=== Begin Enclosure ===

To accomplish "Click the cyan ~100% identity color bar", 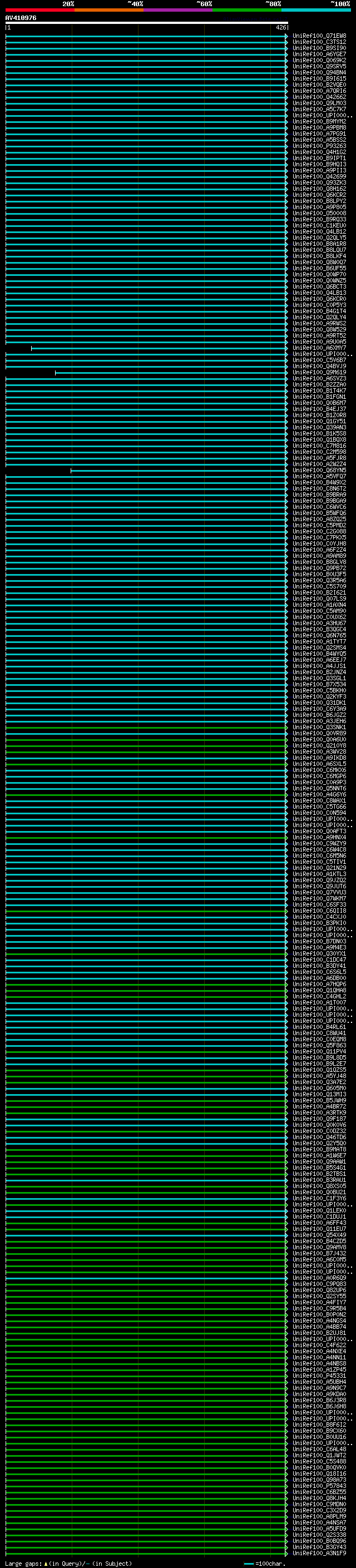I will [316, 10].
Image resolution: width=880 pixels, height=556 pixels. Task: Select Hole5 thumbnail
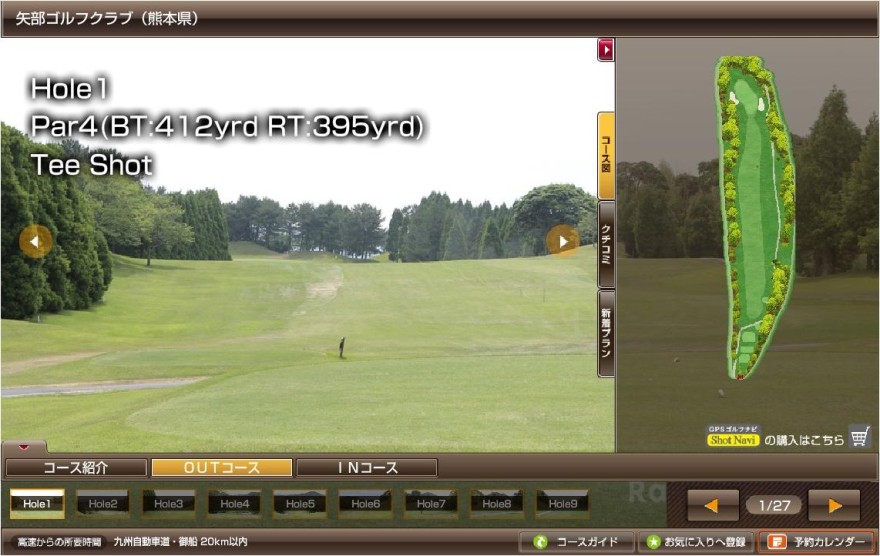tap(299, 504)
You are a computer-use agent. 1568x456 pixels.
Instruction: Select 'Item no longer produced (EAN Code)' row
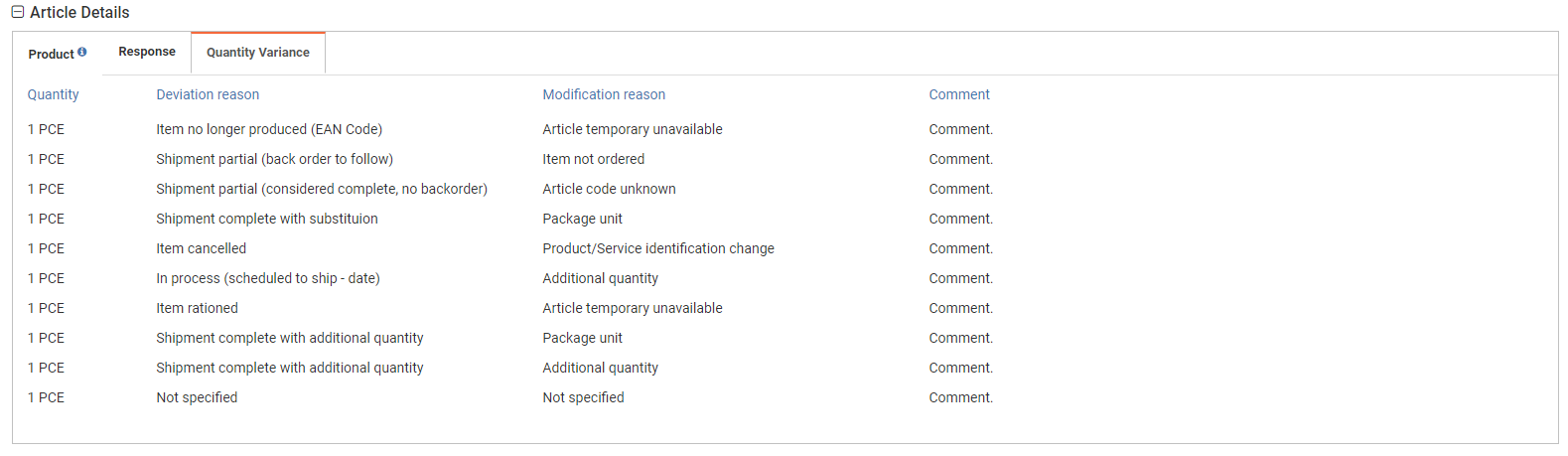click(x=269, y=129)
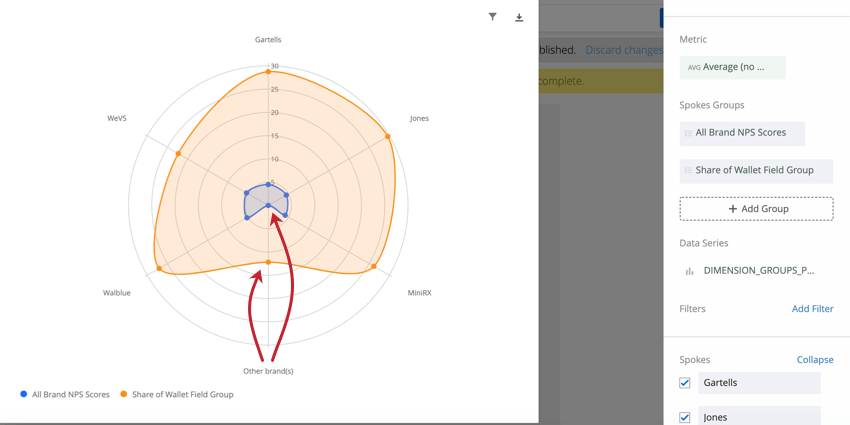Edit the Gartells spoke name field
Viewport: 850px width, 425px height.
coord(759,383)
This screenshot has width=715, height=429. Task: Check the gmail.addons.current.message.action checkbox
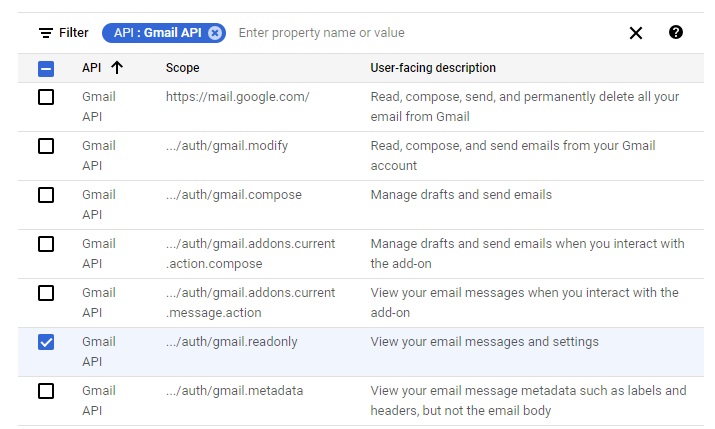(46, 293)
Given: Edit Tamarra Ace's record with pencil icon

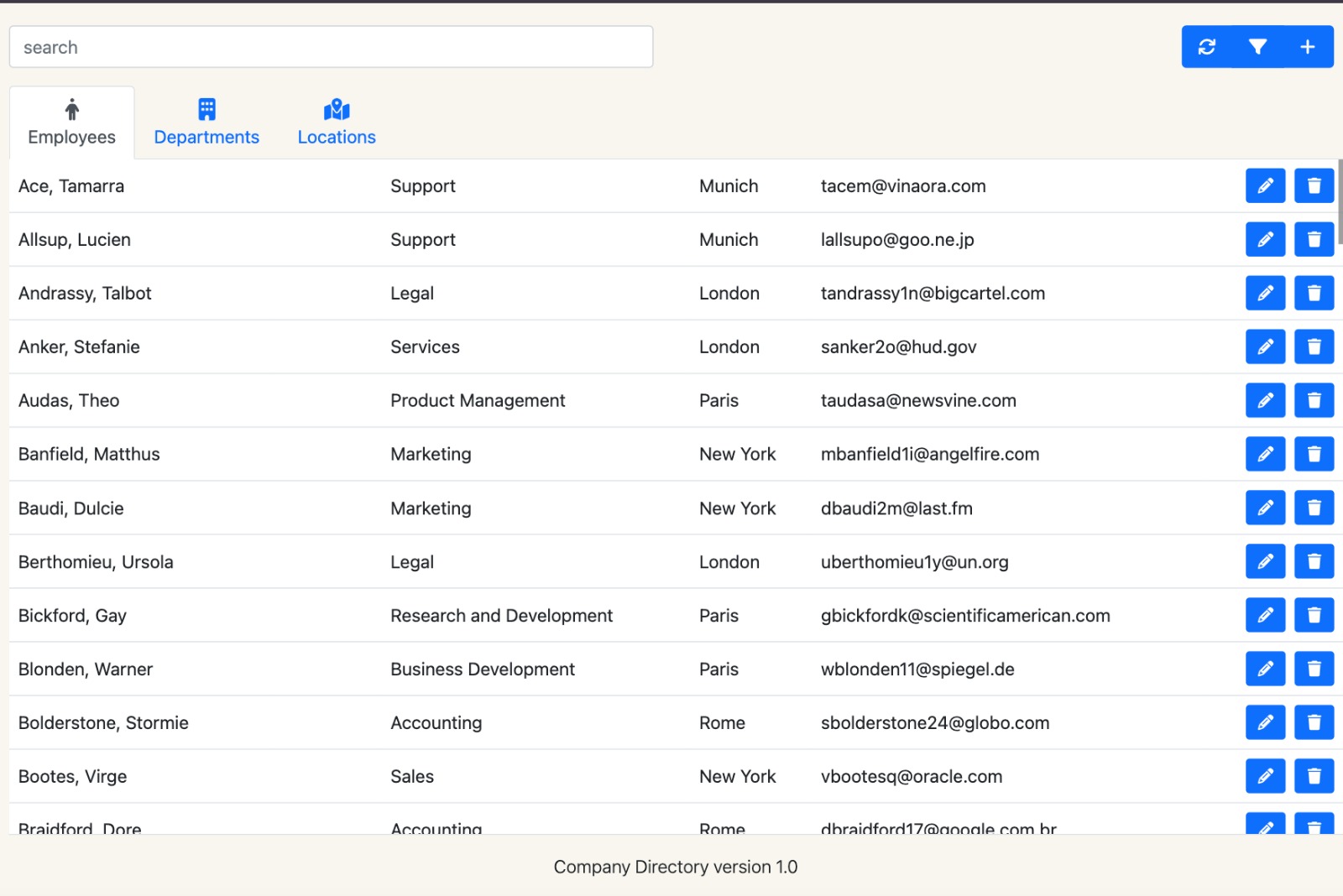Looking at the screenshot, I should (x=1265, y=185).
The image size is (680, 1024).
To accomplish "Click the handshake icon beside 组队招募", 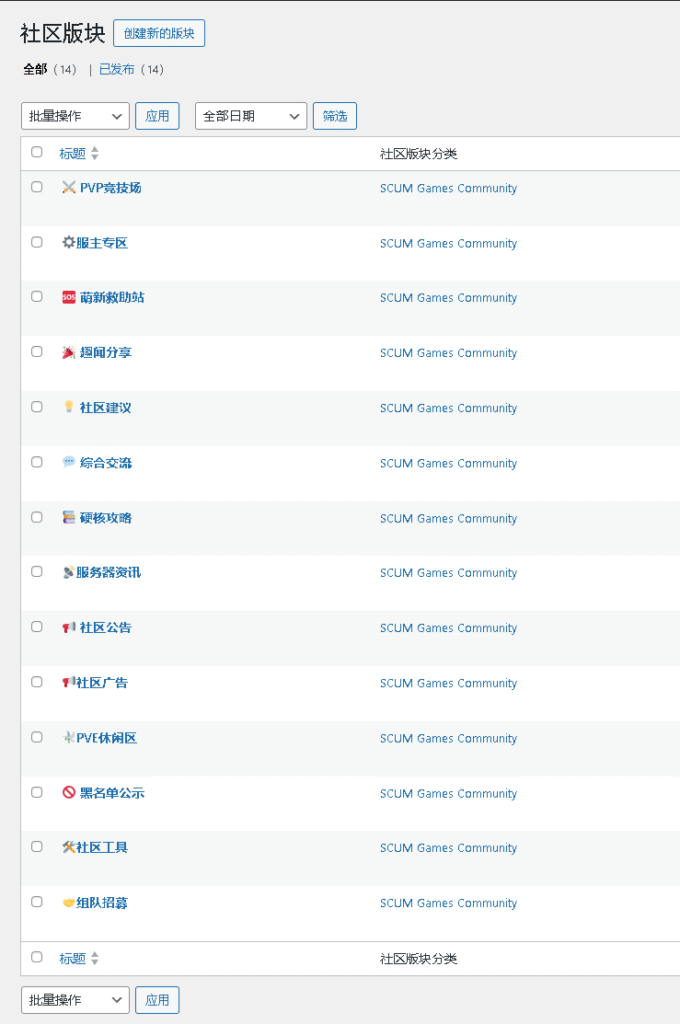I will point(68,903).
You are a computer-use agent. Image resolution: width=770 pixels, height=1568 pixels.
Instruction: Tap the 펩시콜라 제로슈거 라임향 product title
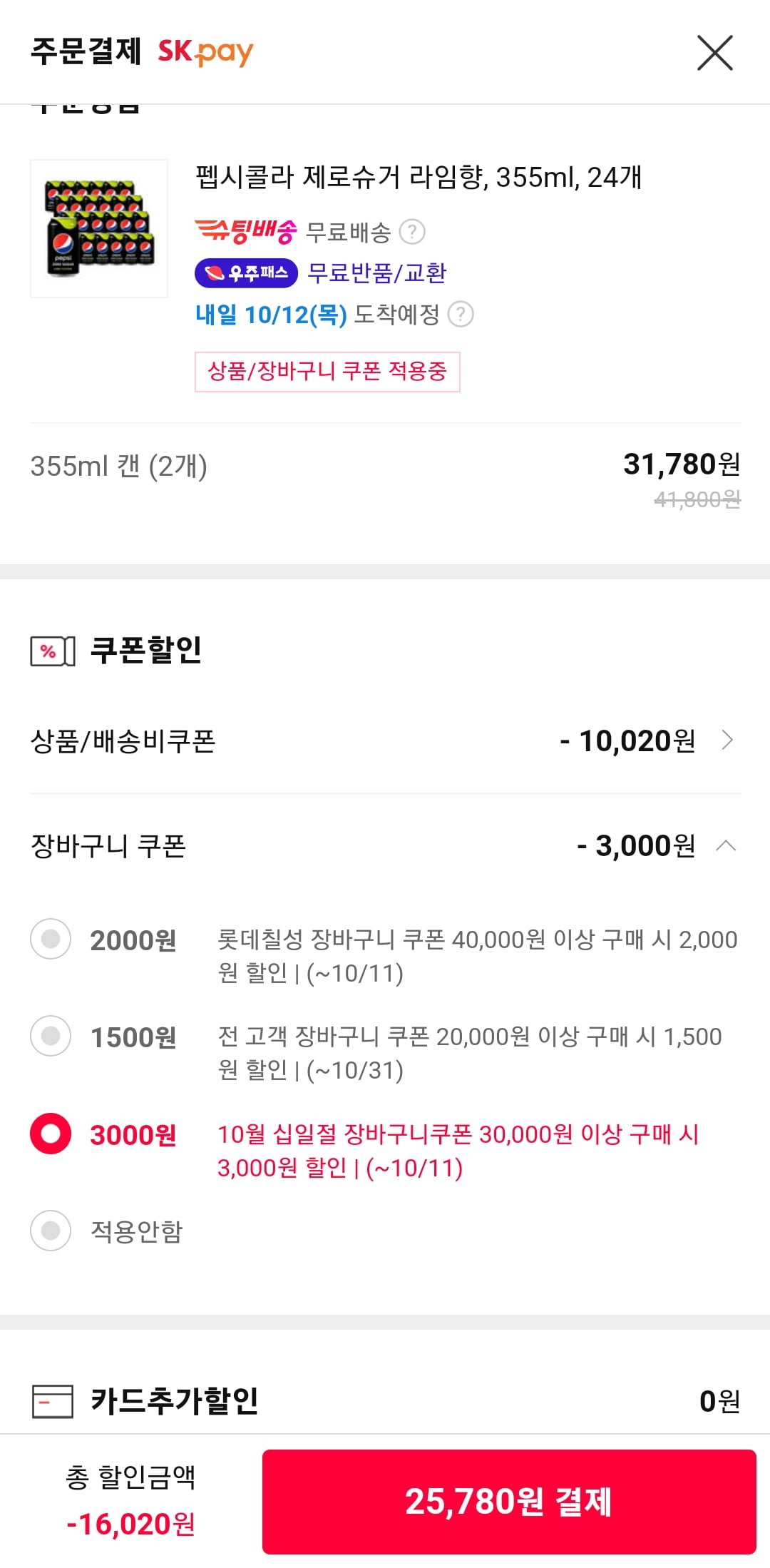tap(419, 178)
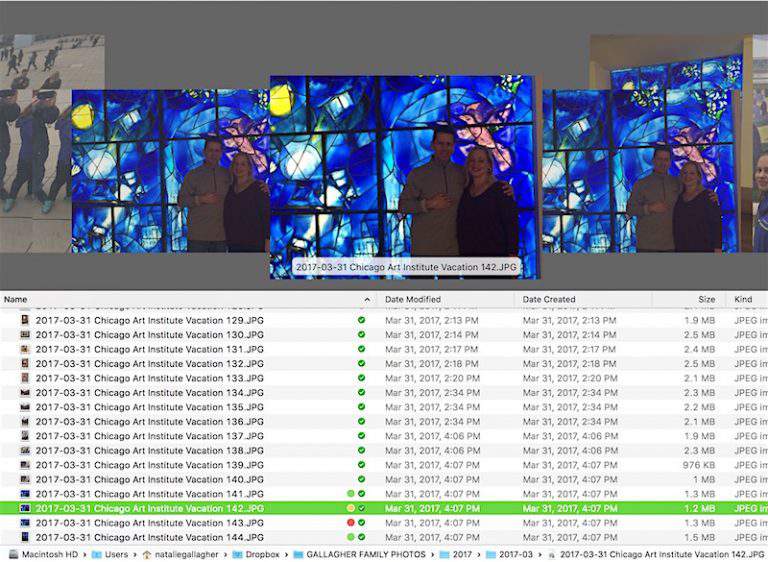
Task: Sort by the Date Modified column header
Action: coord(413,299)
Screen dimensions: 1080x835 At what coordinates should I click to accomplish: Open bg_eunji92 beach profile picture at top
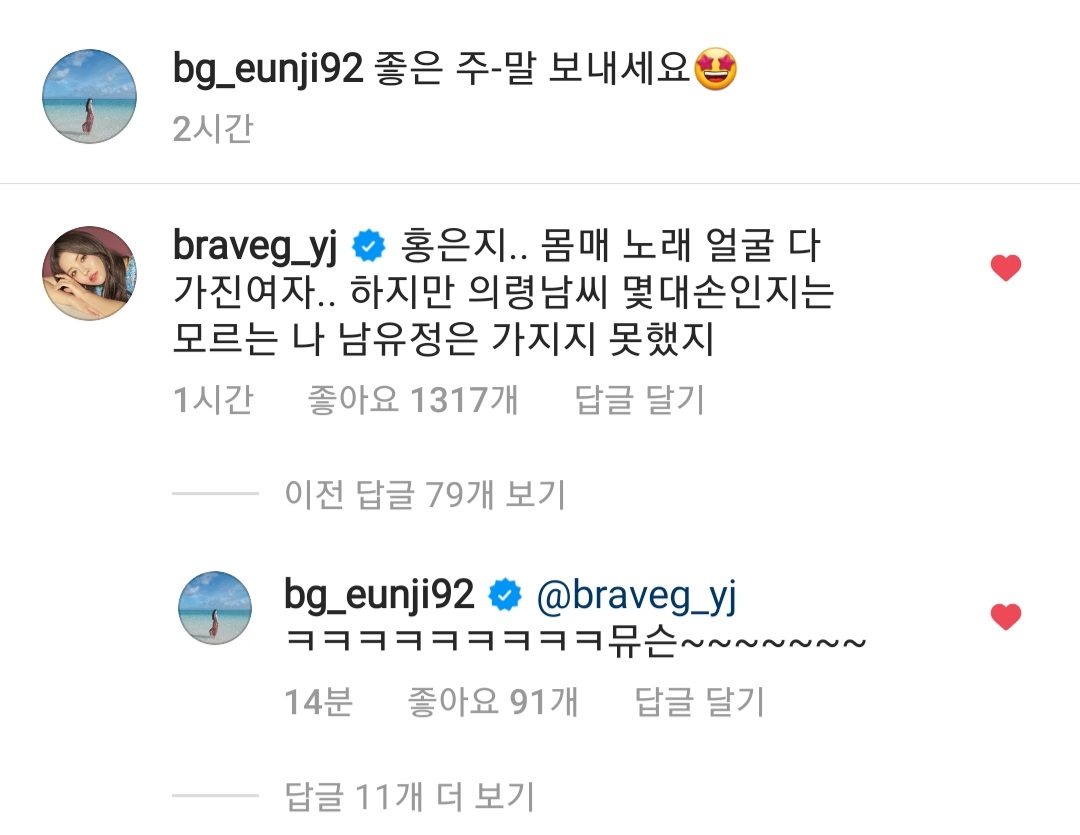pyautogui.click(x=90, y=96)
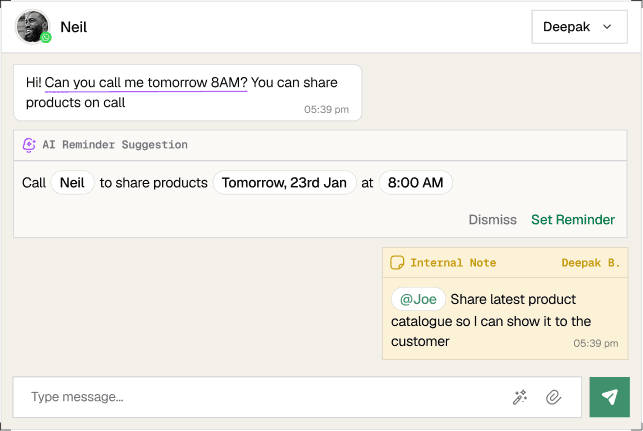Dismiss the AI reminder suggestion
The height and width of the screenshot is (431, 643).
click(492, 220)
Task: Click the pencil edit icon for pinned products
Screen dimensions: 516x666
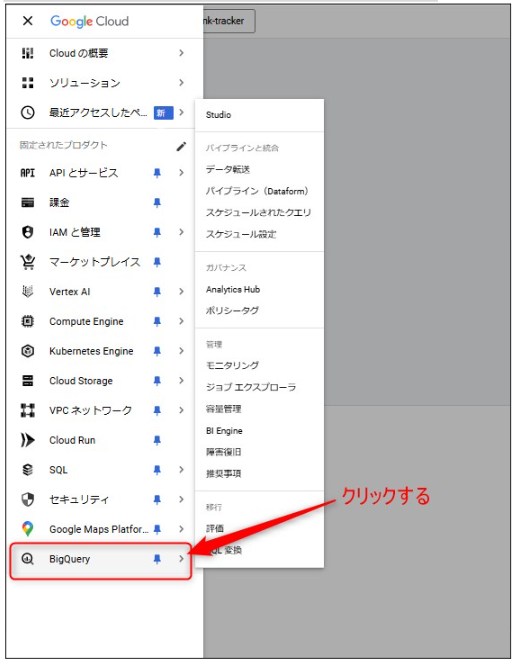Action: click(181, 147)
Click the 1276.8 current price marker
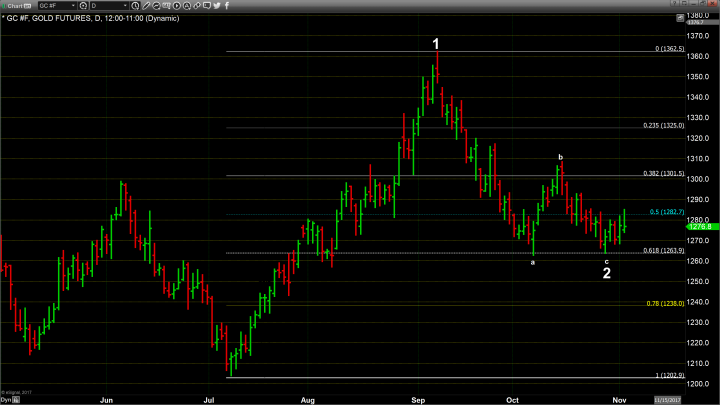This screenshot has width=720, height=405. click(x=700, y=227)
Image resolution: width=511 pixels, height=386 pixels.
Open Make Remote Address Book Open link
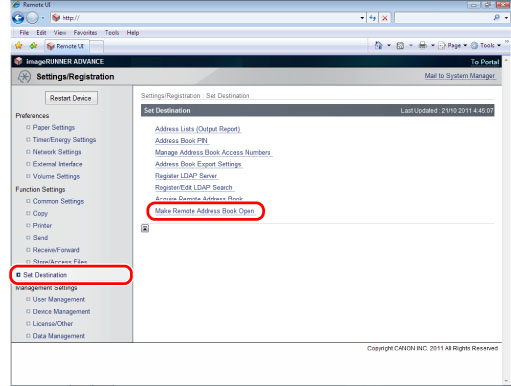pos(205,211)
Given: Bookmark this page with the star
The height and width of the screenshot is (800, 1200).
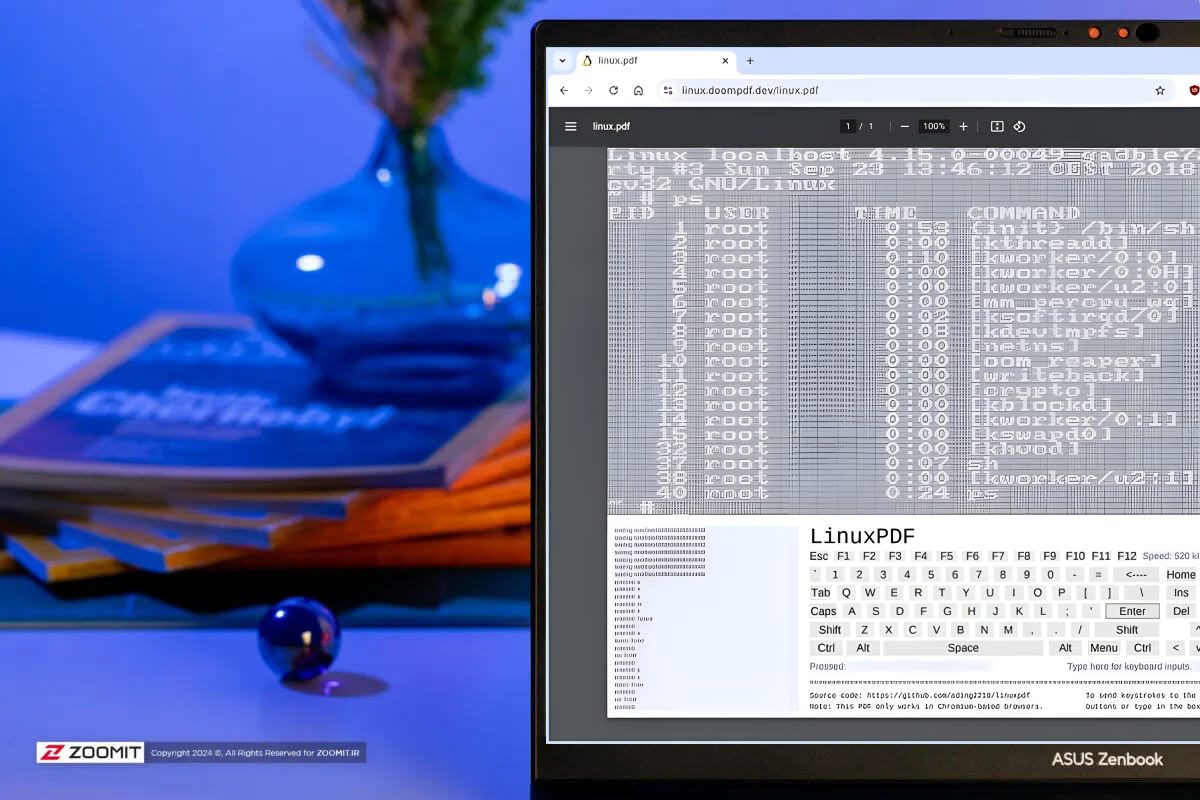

=== End Enclosure ===

What is being asked —
In the entries above, find the line containing "Given: Bookmark this page with the star". Transcribe it and every later line to the end, exactly, and leave out the pictures.

Expected output —
Given: Bookmark this page with the star
The height and width of the screenshot is (800, 1200).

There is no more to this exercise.